Cultural Criticism of Jean Jacques Rousseau

Cultural Criticism of Jean Jacques Rousseau

June 27, 2021 Off By Felso

Rousseau begins his Discourse on the Sciences and Arts by stating that the achievements of the human mind are laudable; “It is a very noble and beautiful sight to see a person rise upwards by his own efforts, almost creating himself out of nothingness; With the light of the human mind, he dispersed all the dark clouds that covered him and his life.” Considering these sentences, it can be thought that Rousseau will give a positive answer to the question asked by the Dijon Academy, in accordance with the spirit of enlightenment.

However, after these lines, there is a ruthless criticism of science and arts. It seems that he used the first sentences as a reference to the emergence of humanity from the primitive periods in which it was in a difficult struggle with nature. Because, according to him, at the point reached today, advancing science and arts “throw garlands of flowers on the chains that bring people down in their daily lives and stifle the sense of freedom in their hearts for which they seem born. Our mind has needs just like the body; those of the body are the foundation of society; those of the mind are mere embellishments. These ‘ornaments’ only serve to make people love their slavery.”

Rousseau is aware that human nature was not better in earlier times. But he believes that the arts and sciences have produced remarkable changes to make people far worse. According to him, “Before art and literature shaped our behavior and taught us to speak artificially about our feelings, our morals were perhaps crude, rudimentary, but natural. The modern way of life compelled everyone to follow what is fashionable in speech, dress, attitude, did not allow us to follow our own nature, and soon we dared not appear as we are. In the “human herd” everyone behaves completely alike, so we never even know who our true friend is. Human relations are now a complete deception; whereas in earlier times people could easily distinguish each other; this was really an advantage to avoid some of their bad habits. Rousseau also directs the arrows of criticism at the rulers who emphasize people’s love of luxury and the economic aspects of politics: He reminds us that the politicians of the past always talked about morality and virtue, while the rulers of today did not talk about anything but commerce and money. His argument against luxury is that it creates a society that is brilliant but has no permanent value. Because although money buys everything, it cannot buy morality and citizenship.

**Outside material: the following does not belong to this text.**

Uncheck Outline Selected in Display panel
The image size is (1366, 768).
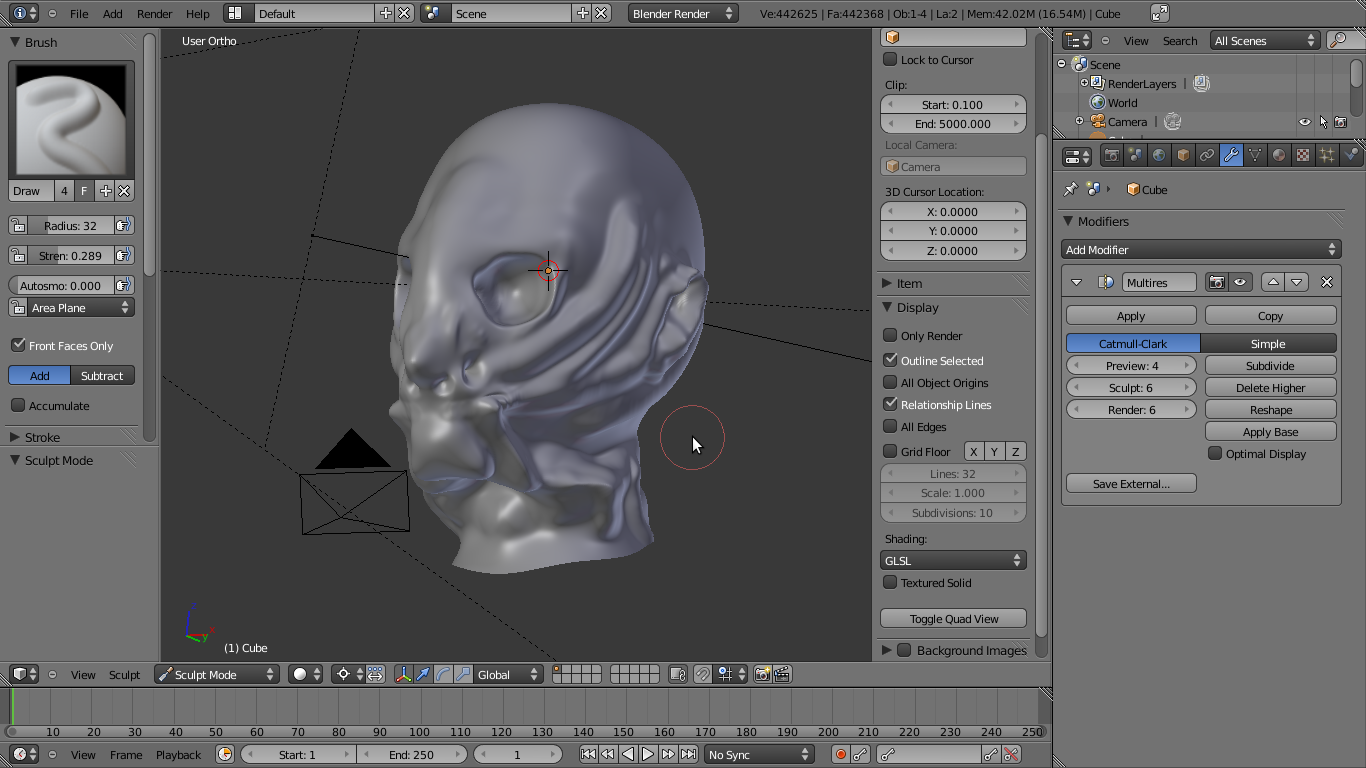[x=889, y=360]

Rousseau tries to support with some examples from history that progress in the arts and sciences always leads to a decline in morality and the eventual collapse of society. For example, while Egypt was the mother of philosophy and fine arts, it was soon conquered by the Persians, then the Greeks, the Romans, the Arabs, and finally the Turks. The progress of the sciences was soon followed by the hedonistic attitudes of the Greeks, and as a result, they had to submit to Macedonia. Contrary to these, one can speak of the virtues of the early Persians and Scythians. The Romans first established a huge empire by bringing all the barbarian tribes to their knees, but when they abandoned the Stoic discipline and perished in the relaxation of Epicurean hedonism, they melted away before the virtues of the Germanic tribes such as simplicity, innocence and naturalness.

According to Rousseau, a stable society is based on a set of ideas or values ​​that the majority accept as the rule for their thinking and behavior. Rousseau believed that these ideas could be undermined by philosophy and science for several reasons. First, every society is a union and its uniqueness is a specific set of local values. But science and philosophy seek universal truth. Precisely the pursuit of such universal truth makes local thought something less valuable than truth and thus destroys its authority. To exacerbate this problem, science seeks to emphasize the need for evidence or documentation, whereas dominant ideas on the most important issues cannot be proven beyond a doubt and therefore lose their unifying power. In addition, science always requires a skeptical stance against the entrenchedness of ideas. According to Rousseau, it is belief, not knowledge, that holds the community together. However, both the scientist and the philosopher who seek knowledge avoid belief. Long-term avoidance of belief does not do much harm as long as it is limited to a certain number of people, but it is not easy to remove the damage done by the spread of the skeptical spirit among the people, which reached its peak in the current of skepticism; skepticism will thus undermine public virtue. Rousseau considers the main patriotic virtue when he says public virtue. According to him, the spirit of science is also against patriotism, because the scientist is generally a citizen of the world.